For each picture, I want different noise. However, every time my dataset is created I want the same noise for the picture (hence I am trying to set seed for each picture). So the problem is the global seed, right? This global seed does not get reset, right? Thanks for the suggestions, I have never used TensorDataset but I will look into TensorDataset

How can I reset the seed inside the datasets?

You could e.g. set the initial seed in the __init__ method and update it in the __getitem__.
This would make sure to initialize each new dataset with the same seed.

I did this:

class SyntheticNoiseDatasetsalttr(Dataset):
    def __init__(self, data,mode='train'):
        self.mode = mode
        self.data = data
        self.s = 1
        
    def __len__(self):
        return len(self.data)
    
    def __getitem__(self, index):
        img = self.data[index][0]
        self.s = self.s + 1 
        return add_noise_sp(img,self.s), img

It seems like I am making a mistake here because I get the same result as before: every time I run the code I get different noise:
1st run:
image
2nd run:
image

All I want is different noise in different images (controlled by the seed) but it should be the same every time I execute the code.

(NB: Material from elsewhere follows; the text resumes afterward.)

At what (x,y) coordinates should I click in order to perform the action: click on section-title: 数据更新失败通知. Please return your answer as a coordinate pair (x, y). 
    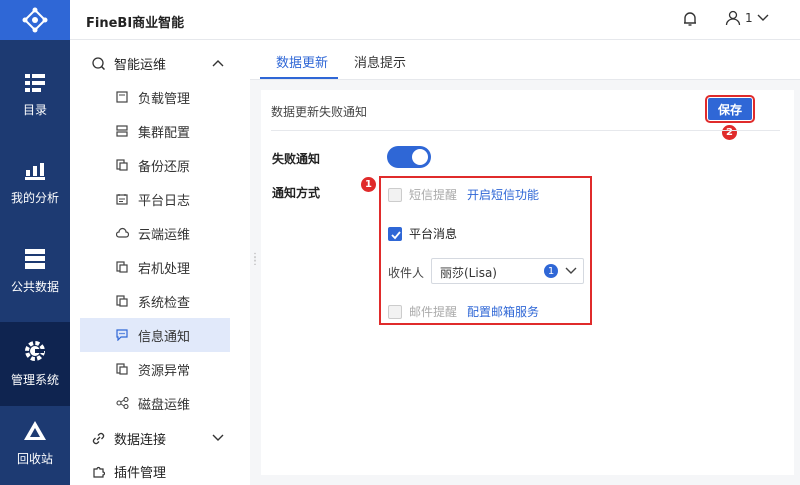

I cannot reproduce the issue using:

def add_noise_sp(image,sd,amount=0.2):
    np.random.seed(seed=sd)

    low_clip = 0.13
    std = 0.31

    image = np.asarray(image)
    out = image.copy()
    p = amount
    q = 0.5 
    flipped = np.random.choice([True, False], size=image.shape,
                                   p=[p, 1 - p])
    salted = np.random.choice([True, False], size=image.shape,
                                  p=[q, 1 - q])
    peppered = ~salted
    out[flipped & salted] = low_clip-2*std
    
    return torch.tensor(out)

class SyntheticNoiseDatasetsalttr(torch.utils.data.Dataset):
    def __init__(self, data,mode='train'):
        self.mode = mode
        self.data = data
        self.s = 1
        
    def __len__(self):
        return len(self.data)
    
    def __getitem__(self, index):
        img = self.data[index][0]
        self.s = self.s + 1 
        return add_noise_sp(img,self.s), img
    
mnist_train = torchvision.datasets.MNIST(
    root='./data', transform=torchvision.transforms.ToTensor())
noisy_mnist_train = SyntheticNoiseDatasetsalttr(mnist_train, 'train')
train_set, val_set = torch.utils.data.random_split(noisy_mnist_train, [55000, 5000], generator=torch.Generator().manual_seed(42))

torch.manual_seed(123)
bt = torch.utils.data.DataLoader(val_set,batch_size=1, shuffle= True)
bt =next(iter(bt))
noisy,clean = bt
plt.imshow(noisy.squeeze(), cmap='gray')

and get always the same output by rerunning the entire code.
I don’t know which part you are rerunning, but make sure to reinitialize the dataset.